Unless any deal with Pat involves the Phillies getting a power hitter in return (and the whole reason why the Orioles want Pat is that they need a powerful bat), the Phils would make a major, major mistake by shipping Burrell off to the Orioles or some other team. Teams would be foolish to actually throw Ryan Howard strikes when the Phillies would have no ability to make those teams pay.
Hey Pat Gillick: quit hating on Pat Burrell. The Phillies need him for 2007.
When you consider those numbers - and I like your runs / 27 outs stat, as well ... it reminds me of the Tiki Barber stat vs. the Eagles (avg. 5 yds. per carry) - and you consider the way the market EXPLODED this off season, rewarding hitting talent like Soriano and pitchers like (eventually) Zito, Burrell is a relative bargain producing the kind of numbers you'd want in a power hitter.
I think what remains to be debated is where in the batting order to place Burrell. My feeling is let him bat fourth ... and have Howard protect him in the five spot. I suppose that could create a situation where two lefties bat in a row, but that would (in my mind) solve the problem.
I heard someone ask why Pat hitting second, with Ryno then Utz would be bad, and generally, I would not be opposed to trying it. I know Pat has his gimp foot, but he would be on base much more than anyone else who could hit here.
Regardless, I can't get to the idea of Howard hitting fifth.

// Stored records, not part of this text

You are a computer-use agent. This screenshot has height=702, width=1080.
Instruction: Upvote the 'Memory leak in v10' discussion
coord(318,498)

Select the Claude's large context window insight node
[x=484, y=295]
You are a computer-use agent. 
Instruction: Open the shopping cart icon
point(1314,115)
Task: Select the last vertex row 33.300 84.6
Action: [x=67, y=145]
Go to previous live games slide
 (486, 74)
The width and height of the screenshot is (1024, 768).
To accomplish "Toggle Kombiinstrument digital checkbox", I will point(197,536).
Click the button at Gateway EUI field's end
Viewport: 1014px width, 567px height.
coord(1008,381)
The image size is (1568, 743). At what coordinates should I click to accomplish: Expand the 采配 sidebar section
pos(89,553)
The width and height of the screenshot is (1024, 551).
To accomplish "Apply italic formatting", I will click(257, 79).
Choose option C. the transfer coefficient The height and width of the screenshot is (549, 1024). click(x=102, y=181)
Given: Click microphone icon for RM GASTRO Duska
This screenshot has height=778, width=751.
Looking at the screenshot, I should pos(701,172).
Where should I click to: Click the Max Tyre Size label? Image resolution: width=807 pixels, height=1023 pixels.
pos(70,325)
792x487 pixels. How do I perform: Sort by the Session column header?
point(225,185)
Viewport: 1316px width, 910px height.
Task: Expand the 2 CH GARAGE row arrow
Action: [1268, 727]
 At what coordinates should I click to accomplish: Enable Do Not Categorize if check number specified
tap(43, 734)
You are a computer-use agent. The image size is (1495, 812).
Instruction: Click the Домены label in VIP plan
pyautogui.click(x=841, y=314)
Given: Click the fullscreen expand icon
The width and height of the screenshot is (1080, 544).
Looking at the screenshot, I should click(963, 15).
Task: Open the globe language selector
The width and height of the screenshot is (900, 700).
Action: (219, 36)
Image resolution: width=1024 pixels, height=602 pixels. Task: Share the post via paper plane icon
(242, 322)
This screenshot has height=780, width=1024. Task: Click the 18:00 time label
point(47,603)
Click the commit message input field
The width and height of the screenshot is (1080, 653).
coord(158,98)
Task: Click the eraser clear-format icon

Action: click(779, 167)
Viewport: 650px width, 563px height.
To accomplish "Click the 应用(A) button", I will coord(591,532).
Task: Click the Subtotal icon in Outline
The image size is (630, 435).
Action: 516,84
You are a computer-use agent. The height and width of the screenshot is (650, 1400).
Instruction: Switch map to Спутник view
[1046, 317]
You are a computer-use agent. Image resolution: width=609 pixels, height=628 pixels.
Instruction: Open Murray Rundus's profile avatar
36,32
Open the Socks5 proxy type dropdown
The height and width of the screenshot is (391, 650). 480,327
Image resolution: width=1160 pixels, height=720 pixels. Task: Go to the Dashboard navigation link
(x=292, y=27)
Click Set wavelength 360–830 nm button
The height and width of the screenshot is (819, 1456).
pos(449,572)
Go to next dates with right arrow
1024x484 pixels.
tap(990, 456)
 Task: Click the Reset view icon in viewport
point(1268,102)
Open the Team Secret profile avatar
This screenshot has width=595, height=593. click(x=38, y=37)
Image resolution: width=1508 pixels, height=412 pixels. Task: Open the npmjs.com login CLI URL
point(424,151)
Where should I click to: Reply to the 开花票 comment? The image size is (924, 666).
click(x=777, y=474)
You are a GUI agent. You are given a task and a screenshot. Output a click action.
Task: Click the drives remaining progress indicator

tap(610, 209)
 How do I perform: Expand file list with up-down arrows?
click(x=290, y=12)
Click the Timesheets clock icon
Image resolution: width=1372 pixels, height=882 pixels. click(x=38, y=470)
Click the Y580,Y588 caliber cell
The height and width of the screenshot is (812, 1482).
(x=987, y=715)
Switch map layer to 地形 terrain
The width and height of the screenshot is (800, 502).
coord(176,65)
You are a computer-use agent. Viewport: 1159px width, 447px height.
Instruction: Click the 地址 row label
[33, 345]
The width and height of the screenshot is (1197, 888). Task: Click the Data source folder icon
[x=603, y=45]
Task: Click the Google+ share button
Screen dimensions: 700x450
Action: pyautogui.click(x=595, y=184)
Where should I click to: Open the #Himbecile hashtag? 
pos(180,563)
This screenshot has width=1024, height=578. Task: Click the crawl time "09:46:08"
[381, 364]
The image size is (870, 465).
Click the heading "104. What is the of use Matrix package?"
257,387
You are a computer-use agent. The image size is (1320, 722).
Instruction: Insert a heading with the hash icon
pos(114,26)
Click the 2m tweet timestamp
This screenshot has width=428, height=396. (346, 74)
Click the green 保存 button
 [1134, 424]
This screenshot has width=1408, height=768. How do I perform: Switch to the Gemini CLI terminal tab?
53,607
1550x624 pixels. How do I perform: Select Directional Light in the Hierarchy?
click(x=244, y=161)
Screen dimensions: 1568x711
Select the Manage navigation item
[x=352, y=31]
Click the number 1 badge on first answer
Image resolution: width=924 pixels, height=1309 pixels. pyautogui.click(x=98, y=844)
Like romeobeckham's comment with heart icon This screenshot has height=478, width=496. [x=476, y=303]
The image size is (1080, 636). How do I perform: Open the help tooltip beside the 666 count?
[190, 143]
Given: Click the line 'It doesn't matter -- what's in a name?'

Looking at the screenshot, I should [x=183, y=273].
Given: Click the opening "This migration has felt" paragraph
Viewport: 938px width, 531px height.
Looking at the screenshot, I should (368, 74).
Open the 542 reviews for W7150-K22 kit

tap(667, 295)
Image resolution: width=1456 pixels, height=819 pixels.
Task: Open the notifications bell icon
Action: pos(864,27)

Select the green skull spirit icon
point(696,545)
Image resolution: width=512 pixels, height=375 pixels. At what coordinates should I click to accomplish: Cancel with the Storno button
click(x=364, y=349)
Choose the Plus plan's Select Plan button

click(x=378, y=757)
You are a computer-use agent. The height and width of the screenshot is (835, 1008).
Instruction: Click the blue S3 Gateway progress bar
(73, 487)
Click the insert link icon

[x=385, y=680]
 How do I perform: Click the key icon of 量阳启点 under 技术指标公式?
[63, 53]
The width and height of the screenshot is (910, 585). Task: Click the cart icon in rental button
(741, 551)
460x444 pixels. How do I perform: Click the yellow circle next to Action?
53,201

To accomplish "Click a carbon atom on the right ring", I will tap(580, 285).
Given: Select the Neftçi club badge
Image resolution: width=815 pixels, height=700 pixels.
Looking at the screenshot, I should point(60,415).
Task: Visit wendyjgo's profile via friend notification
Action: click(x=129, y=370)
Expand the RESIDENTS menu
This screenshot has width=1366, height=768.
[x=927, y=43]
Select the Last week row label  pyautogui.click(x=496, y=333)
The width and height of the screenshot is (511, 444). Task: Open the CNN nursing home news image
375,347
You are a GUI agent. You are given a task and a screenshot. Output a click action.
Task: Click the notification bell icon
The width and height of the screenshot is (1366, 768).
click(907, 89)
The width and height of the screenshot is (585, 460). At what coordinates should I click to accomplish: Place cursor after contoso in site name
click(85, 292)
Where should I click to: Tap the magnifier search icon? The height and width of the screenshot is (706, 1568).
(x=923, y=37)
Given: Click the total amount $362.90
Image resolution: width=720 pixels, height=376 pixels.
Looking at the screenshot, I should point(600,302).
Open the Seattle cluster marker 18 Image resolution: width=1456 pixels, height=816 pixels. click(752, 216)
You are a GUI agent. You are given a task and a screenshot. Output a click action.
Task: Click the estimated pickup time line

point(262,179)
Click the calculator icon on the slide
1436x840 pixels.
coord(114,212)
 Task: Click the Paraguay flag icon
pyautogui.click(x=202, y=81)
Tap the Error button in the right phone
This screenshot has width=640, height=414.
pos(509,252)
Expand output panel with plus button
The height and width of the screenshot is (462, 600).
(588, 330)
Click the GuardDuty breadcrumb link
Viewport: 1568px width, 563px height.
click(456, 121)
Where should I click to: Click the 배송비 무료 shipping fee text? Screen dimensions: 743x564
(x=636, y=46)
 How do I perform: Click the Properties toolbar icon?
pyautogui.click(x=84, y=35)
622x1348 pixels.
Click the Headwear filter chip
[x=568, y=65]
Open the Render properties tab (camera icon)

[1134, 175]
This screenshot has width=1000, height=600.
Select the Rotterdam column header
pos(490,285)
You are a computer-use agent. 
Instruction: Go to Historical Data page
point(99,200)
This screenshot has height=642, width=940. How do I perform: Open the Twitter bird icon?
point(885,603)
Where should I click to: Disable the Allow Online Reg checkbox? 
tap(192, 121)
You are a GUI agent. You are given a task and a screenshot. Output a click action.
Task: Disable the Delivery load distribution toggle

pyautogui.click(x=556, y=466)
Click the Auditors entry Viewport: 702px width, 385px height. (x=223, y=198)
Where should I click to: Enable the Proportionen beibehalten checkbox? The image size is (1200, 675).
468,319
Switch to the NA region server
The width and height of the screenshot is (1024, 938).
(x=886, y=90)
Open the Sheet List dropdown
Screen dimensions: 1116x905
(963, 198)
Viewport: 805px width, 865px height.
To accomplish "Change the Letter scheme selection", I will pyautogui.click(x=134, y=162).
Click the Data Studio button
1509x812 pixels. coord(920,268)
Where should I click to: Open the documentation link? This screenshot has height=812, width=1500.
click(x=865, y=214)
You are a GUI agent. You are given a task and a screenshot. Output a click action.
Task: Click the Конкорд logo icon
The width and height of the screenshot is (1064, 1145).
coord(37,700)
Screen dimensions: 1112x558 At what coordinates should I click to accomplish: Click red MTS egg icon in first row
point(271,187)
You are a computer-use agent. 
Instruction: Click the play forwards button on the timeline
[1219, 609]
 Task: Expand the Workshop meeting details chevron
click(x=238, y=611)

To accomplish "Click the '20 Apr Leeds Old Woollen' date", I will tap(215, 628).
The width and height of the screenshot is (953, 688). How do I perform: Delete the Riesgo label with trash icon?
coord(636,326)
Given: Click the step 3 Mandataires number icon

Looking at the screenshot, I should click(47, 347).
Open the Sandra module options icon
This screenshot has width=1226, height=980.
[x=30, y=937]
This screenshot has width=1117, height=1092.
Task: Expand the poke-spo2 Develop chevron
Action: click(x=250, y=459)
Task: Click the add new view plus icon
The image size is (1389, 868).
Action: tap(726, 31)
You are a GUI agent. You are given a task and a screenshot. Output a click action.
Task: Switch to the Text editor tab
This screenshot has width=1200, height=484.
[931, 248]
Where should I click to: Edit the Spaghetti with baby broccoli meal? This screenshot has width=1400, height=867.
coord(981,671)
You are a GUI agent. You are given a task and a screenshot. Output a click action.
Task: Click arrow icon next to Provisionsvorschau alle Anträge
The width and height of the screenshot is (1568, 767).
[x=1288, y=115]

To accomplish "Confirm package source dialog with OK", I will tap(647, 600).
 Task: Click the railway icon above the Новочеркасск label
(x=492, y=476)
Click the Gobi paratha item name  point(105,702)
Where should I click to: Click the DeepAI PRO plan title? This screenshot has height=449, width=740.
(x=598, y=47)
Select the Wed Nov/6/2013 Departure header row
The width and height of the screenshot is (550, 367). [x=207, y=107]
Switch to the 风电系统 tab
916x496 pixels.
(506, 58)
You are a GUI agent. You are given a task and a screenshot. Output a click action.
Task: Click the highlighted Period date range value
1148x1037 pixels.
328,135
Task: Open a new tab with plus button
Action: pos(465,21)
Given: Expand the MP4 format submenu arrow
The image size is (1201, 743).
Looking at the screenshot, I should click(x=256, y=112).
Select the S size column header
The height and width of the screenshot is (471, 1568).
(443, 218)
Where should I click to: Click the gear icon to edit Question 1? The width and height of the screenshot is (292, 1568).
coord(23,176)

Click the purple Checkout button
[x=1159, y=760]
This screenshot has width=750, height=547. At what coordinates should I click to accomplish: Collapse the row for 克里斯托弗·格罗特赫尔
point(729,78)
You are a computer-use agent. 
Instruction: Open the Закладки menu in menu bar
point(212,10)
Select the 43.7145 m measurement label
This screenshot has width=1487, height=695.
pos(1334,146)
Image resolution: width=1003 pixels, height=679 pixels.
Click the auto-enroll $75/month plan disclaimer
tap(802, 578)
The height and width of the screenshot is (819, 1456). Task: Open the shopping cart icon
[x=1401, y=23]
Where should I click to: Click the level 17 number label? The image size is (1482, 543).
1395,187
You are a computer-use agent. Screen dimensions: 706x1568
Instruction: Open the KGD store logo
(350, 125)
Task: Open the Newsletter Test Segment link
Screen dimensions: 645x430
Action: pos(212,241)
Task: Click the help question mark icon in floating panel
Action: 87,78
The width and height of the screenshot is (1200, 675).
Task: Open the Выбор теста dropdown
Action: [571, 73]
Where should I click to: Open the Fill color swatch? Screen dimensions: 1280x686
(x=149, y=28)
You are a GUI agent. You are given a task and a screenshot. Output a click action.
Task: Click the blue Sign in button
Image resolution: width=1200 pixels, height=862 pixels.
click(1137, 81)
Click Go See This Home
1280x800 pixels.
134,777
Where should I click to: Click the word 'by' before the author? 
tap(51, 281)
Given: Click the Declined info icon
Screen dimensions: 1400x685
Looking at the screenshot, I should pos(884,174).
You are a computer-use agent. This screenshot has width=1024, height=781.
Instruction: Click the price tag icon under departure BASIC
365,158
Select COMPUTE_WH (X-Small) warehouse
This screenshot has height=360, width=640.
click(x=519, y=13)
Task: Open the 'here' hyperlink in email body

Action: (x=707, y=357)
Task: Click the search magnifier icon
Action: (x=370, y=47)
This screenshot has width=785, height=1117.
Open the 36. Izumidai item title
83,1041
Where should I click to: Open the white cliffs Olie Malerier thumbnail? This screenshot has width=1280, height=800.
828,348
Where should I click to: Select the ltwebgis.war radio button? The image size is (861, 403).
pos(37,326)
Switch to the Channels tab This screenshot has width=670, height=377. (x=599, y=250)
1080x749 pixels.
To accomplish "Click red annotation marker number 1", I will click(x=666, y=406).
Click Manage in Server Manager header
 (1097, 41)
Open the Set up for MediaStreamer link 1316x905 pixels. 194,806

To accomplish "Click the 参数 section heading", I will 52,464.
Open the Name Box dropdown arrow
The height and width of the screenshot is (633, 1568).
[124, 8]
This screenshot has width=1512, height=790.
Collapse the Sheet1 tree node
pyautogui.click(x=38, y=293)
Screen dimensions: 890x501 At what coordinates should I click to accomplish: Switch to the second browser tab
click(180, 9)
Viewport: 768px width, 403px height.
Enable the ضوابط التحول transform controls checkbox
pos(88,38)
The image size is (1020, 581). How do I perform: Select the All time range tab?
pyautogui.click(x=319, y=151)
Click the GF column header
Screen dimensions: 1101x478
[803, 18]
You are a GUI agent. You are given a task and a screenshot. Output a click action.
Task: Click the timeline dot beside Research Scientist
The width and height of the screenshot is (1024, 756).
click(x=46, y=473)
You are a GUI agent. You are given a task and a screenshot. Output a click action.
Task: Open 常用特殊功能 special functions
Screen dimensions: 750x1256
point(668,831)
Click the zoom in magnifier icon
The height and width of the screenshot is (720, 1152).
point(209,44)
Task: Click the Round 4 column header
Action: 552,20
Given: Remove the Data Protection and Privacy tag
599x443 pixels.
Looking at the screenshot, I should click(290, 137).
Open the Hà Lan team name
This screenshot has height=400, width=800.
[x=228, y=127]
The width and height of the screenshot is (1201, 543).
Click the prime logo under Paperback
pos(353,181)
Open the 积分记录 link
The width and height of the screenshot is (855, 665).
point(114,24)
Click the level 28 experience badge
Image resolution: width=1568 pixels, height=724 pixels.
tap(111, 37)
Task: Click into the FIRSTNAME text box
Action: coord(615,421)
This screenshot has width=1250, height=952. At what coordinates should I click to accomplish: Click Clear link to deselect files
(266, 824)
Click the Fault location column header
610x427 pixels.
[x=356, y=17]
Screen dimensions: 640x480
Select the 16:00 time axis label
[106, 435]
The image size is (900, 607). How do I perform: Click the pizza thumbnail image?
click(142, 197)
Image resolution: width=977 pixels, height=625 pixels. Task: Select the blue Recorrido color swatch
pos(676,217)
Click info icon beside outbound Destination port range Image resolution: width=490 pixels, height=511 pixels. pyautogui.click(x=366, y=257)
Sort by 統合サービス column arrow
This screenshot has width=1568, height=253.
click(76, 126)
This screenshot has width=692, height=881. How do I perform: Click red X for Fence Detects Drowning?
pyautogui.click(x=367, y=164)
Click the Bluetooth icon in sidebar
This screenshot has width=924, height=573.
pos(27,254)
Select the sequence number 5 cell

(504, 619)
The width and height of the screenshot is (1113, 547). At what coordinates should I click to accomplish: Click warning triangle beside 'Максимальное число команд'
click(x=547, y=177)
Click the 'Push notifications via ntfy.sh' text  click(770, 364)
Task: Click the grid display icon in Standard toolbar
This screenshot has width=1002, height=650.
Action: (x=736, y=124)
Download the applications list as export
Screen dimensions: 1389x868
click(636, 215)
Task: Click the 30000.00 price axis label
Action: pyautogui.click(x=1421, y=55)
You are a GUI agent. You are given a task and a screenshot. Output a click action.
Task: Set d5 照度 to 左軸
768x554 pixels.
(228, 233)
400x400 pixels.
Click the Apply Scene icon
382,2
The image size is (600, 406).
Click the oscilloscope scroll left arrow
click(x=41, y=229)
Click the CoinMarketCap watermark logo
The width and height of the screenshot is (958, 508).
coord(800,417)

I want his big bat front and center, baby!
It saddens me that the city has soured on Patty B. But even more, the real Pat Burrell seems to hate us with a vile passion. Even if he were to put up 2002 numbers, and leave in adoration, his heart is eternally besmirched.
The stats back up what is visible by watching Pat too. He is a very talented athlete and a very good power hitter. God willing, if he remains healthy, he has the ability to finish well within the top 100 HR hitters of all time. It is true he's had ups and downs, but how many players haven't. 2002 and 2005 were great years. And I agree, he's rebounded well from 2003, obviously his worst year. He adds power production to this line-up and I agree it would be a loss to the Phillies if he were traded. It was a loss with Abreu too.